#### Work task:
In the entries below, find the line with "עוד עדכונים > (105, 556)" and the line with "Check all words". Return those two lines and all lines between them, exactly.

#### Extracted information:
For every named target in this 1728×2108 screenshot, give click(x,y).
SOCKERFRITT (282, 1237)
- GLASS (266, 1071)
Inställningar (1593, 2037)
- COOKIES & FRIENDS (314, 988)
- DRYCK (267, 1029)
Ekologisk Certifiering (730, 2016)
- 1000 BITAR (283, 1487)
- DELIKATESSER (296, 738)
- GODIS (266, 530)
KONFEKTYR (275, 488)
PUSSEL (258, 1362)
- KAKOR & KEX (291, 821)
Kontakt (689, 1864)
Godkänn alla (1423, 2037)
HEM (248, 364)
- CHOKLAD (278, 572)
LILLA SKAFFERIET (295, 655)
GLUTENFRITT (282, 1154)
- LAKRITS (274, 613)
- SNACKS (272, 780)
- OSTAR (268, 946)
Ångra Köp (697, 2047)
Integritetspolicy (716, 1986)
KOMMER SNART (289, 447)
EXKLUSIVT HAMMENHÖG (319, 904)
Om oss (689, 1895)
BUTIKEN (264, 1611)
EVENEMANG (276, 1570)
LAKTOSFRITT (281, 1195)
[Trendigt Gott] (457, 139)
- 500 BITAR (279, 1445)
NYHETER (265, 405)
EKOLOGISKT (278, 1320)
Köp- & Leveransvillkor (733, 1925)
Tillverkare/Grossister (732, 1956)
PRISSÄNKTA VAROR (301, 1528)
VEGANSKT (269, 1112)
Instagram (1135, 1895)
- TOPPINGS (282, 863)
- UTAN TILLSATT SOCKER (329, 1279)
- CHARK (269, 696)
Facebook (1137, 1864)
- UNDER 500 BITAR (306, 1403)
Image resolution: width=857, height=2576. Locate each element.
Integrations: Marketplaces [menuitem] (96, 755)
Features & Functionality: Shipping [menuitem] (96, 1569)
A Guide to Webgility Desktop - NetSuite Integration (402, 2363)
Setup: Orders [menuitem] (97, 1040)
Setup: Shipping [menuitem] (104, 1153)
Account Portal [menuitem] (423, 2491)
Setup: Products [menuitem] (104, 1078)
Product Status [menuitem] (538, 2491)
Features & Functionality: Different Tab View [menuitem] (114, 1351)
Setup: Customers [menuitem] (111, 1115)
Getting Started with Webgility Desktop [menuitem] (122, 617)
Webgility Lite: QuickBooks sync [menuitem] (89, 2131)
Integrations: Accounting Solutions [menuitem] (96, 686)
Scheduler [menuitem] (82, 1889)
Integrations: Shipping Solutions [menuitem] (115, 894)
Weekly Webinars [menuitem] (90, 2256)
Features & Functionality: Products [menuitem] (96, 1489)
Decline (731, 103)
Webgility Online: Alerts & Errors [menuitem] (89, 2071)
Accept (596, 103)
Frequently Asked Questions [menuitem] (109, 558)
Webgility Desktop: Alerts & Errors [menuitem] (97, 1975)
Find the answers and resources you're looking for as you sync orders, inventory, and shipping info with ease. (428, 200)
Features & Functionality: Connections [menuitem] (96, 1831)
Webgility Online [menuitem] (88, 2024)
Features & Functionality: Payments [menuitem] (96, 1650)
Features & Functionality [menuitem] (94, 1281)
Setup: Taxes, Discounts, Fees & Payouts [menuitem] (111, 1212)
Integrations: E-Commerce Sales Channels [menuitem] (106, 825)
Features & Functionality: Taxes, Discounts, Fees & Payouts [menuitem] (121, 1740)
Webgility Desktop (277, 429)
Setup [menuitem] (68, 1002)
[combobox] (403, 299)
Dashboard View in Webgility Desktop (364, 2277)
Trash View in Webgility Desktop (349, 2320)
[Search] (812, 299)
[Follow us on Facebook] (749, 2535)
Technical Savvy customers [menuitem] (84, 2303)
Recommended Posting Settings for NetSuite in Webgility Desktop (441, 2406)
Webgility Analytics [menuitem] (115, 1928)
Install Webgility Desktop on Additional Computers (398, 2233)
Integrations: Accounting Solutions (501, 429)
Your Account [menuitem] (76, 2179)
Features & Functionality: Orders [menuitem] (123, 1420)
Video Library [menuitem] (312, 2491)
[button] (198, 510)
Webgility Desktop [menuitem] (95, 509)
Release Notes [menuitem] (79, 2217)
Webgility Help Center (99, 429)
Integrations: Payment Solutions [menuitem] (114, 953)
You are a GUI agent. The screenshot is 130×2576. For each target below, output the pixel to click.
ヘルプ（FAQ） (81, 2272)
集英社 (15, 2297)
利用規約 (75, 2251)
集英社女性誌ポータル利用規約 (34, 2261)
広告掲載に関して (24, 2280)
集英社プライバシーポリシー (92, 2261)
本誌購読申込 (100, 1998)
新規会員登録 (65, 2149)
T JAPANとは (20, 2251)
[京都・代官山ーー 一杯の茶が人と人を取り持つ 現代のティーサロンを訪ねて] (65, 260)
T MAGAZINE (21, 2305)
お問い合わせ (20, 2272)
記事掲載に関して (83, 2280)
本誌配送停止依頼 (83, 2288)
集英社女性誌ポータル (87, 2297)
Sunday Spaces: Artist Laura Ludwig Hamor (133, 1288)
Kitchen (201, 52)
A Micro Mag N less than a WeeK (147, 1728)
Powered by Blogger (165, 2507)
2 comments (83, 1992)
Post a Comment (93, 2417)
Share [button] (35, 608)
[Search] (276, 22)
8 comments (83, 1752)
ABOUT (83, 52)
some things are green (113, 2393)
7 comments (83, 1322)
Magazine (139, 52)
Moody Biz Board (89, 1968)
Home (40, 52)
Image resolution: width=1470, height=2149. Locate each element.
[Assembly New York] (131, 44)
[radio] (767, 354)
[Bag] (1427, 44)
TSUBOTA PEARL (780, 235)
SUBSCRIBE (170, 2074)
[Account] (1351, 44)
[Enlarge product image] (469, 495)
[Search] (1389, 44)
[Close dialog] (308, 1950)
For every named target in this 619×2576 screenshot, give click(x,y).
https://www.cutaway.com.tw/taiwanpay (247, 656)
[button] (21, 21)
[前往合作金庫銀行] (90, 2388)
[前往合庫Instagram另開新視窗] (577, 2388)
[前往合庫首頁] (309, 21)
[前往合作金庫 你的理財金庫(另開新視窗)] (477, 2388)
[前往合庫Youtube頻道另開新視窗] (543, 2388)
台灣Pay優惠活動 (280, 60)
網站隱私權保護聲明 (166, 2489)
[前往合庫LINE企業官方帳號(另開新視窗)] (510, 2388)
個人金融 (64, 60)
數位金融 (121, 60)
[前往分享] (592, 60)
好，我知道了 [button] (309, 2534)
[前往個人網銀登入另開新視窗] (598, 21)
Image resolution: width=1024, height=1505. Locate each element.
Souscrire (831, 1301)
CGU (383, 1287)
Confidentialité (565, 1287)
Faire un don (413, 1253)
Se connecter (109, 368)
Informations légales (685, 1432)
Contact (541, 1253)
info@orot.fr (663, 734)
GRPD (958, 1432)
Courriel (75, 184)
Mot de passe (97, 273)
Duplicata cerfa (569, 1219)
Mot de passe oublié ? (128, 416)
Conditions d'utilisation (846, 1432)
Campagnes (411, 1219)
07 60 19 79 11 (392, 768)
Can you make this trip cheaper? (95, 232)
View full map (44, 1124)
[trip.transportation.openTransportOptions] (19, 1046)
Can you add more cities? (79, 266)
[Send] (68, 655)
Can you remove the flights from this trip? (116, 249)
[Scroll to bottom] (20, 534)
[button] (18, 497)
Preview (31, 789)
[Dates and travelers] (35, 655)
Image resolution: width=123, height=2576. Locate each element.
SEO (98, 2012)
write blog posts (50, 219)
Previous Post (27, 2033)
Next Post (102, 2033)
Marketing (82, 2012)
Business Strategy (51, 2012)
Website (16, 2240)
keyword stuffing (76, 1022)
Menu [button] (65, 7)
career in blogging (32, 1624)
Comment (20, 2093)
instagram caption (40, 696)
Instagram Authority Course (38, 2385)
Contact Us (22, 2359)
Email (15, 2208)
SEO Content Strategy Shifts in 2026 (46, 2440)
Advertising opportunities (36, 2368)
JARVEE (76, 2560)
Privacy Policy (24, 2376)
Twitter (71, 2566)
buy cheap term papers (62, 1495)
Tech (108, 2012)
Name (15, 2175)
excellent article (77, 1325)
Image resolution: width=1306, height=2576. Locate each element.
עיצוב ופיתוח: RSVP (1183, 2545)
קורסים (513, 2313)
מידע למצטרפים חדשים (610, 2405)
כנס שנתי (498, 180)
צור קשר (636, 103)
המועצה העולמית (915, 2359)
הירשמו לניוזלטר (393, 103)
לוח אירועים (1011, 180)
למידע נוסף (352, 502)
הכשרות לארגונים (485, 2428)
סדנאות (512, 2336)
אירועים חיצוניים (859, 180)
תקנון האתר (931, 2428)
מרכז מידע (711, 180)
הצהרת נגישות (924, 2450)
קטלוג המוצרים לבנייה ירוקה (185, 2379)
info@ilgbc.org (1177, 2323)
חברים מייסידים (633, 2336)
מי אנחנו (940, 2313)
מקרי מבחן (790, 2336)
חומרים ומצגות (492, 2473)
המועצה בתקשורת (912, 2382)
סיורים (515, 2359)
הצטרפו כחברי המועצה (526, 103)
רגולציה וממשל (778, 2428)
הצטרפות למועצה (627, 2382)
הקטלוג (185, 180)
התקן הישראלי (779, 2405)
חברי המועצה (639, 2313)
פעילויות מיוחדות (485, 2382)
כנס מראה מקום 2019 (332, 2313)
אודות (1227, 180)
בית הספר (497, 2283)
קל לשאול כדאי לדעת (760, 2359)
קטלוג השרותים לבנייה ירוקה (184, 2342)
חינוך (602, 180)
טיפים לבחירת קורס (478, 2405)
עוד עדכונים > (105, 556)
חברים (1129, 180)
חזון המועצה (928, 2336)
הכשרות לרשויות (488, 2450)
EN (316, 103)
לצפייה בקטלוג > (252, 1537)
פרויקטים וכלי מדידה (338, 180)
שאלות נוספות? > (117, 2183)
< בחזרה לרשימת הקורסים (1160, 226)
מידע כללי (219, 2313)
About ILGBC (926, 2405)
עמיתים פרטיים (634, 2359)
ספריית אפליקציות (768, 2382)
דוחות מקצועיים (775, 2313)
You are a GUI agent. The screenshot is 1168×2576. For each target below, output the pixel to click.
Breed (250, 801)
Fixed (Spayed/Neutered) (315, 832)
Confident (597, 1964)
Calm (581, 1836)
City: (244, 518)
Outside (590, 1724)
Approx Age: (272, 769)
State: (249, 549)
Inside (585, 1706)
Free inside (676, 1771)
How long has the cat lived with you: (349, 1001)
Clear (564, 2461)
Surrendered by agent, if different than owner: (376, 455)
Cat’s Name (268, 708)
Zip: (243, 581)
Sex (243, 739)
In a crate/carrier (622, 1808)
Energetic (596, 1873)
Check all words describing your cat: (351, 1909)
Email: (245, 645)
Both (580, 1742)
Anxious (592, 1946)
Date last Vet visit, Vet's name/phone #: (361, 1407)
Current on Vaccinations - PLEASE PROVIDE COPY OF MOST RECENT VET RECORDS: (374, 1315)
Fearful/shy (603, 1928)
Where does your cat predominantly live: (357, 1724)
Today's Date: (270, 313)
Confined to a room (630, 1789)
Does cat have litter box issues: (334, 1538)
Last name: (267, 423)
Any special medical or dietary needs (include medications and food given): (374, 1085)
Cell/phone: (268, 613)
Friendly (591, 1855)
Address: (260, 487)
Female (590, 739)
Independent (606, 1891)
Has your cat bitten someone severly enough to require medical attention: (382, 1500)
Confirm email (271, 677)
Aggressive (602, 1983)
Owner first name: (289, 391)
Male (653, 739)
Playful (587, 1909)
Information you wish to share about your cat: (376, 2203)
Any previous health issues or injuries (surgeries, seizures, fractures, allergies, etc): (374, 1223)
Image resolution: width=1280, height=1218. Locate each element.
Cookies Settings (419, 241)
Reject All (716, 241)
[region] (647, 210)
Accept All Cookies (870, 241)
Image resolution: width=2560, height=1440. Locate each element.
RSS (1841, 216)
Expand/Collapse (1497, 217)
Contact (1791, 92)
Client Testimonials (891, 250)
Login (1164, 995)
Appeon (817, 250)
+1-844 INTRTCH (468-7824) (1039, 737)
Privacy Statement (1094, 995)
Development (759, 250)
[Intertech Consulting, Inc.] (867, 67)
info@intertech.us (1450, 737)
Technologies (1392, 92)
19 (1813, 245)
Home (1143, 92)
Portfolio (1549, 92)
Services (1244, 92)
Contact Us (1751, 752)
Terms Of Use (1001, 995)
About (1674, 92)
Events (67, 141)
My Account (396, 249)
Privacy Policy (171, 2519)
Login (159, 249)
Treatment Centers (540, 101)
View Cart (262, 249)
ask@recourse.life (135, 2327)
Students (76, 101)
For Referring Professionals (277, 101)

#### Task response:
עוד עדכונים > (105, 556)
חברים (1129, 180)
חזון המועצה (928, 2336)
הכשרות לרשויות (488, 2450)
EN (316, 103)
לצפייה בקטלוג > (252, 1537)
פרויקטים וכלי מדידה (338, 180)
שאלות נוספות? > (117, 2183)
< בחזרה לרשימת הקורסים (1160, 226)
מידע כללי (219, 2313)
About ILGBC (926, 2405)
עמיתים פרטיים (634, 2359)
ספריית אפליקציות (768, 2382)
דוחות מקצועיים (775, 2313)
You are a GUI agent. The screenshot is 1168×2576. For each target below, output the pixel to click.
Breed (250, 801)
Fixed (Spayed/Neutered) (315, 832)
Confident (597, 1964)
Calm (581, 1836)
City: (244, 518)
Outside (590, 1724)
Approx Age: (272, 769)
State: (249, 549)
Inside (585, 1706)
Free inside (676, 1771)
How long has the cat lived with you: (349, 1001)
Clear (564, 2461)
Surrendered by agent, if different than owner: (376, 455)
Cat’s Name (268, 708)
Zip: (243, 581)
Sex (243, 739)
In a crate/carrier (622, 1808)
Energetic (596, 1873)
Check all words describing your cat: (351, 1909)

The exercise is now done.